There may be a vaccine to prevent your pet from contracting the disease, but understand that raccoons can act as a reservoir for rabies. Discuss your options with a veterinarian at the first opportunity.
Raccoons can carry the worm Baylisascaris procyonis, an intestinal roundworm that humans can contract.
“People become infected when they accidentally ingest infected soil, water or objects contaminated with raccoon feces,” warns Margi Sirois in Principles and Practice of Veterinary Technology — E-book. “Once ingested, the eggs hatch into larvae and travel throughout the body, affecting the organs and muscles. This infection can be fatal.”
Other illnesses that raccoons can carry (and pass on to you and/or other pets) are:
- Canine and feline distemper
- Trypanosoma cruzi, more commonly known as Chagas disease
- Rickettsia rickettsia, or Rocky Mountain Spotted Fever
Temperament and Behavior
Raccoons are intelligent animals — how else would they manage to get into so many “animal proof” trash containers?
Their dexterous, long-fingered paws allow them to perform a multitude of tasks, including opening latches and doors, unscrewing lids from jars and more. You can imagine the havoc a raccoon can wreak on an unsuspecting household.
Raccoons are nocturnal, which means they are most active at night. And, being omnivorous, they may also attack your other pets. “Raccoons are potential predators of domestic pets, including small cats and rabbits, and may be attacked and injured or killed by dogs,” warn editors Stanley D. Gehrt, Seth P. D. Riley and Brian L. Cypher in Urban Carnivores: Ecology, Conflict, and Conservation.
These creatures display a wide variety of temperaments. Some raccoons are aggressive, and others may turn and flee at the first opportunity. “Anyone who says a fox, raccoon, possum or groundhog always acts in a certain way has simply not done enough digging yet,” says Patrick Burns in American Working Terriers.
Raccoon personality depends upon the individual raccoon. Some may be easygoing, inquisitive and friendly, while others are aggressive, territorial and on edge.
Because raccoons are carriers of rabies, many states have laws prohibiting you from keeping one as a pet. Alabama, Maryland, Massachusetts and many other states outright prohibit it. Some states require a permit to keep raccoons, while others, like Arkansas, allow you to keep up to 6 raccoons.

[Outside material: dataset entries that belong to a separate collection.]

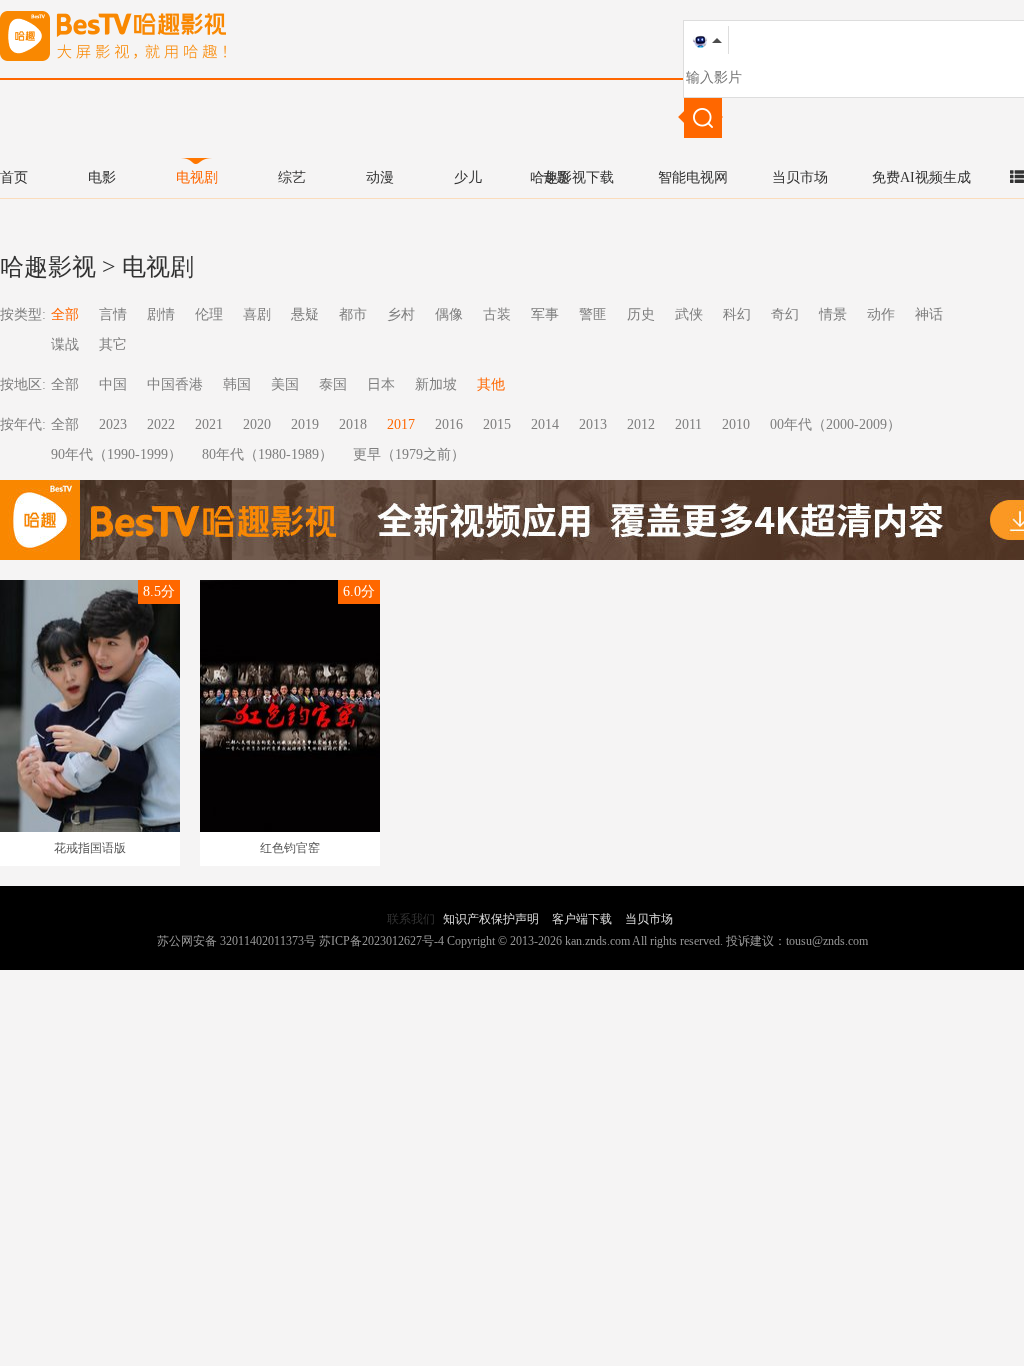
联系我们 (411, 919)
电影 (102, 177)
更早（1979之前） (409, 454)
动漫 (380, 177)
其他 (491, 384)
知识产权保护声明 (491, 919)
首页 (14, 177)
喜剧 (257, 314)
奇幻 (785, 314)
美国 (285, 384)
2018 (353, 424)
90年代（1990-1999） (116, 454)
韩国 (237, 384)
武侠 (689, 314)
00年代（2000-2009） (835, 424)
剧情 (161, 314)
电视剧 (197, 177)
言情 (113, 314)
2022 (161, 424)
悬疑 (305, 314)
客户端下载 (582, 919)
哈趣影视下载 (572, 177)
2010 (736, 424)
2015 (497, 424)
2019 (305, 424)
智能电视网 (693, 177)
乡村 (401, 314)
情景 (833, 314)
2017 (401, 424)
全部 (65, 314)
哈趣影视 (48, 267)
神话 (929, 314)
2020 (257, 424)
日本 (381, 384)
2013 (593, 424)
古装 (497, 314)
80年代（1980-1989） (267, 454)
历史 (641, 314)
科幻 (737, 314)
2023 (113, 424)
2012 (641, 424)
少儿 (468, 177)
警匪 (593, 314)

If you have a pet raccoon in a state that prohibits this, authorities may remove the raccoon from your home and issue a fine. This puts the animals at a disadvantage; having been at least partially domesticated, they will unlikely be able to fend for themselves in the wild.
Before taking a raccoon into your home, be sure to thoroughly investigate your state’s laws. Never bring home a wild raccoon — even a baby one. It will be unvaccinated, untested and unused to human contact — and potentially dangerous. If you come across an injured raccoon, contact your local wildlife care center for assistance.
This rescued raccoon fits right in with his dog family:
Keeping Raccoons as Pets
When deciding whether a raccoon is a good pet for you, ask yourself these questions:
- Are you prepared to take all precautions for yourself and your entire household regarding disease transmission?
- Do you have a qualified veterinarian ready to take your raccoon on as a client? If so, do they have a vaccination plan in place?
- Are you prepared to not just child-proof but also raccoon-proof your home? You will need to take extreme measures to prevent raccoons from getting into chemicals, trash, the refrigerator — you name it.
- Can you handle an animal who is mostly active during the nighttime hours?
- Do you have small children or other pets who may not get along with your raccoon?
It takes a tremendous commitment to take care of a raccoon. Most people aren’t capable of doing so — and there is no shame in that. After all, raccoons are still very much considered wild animals.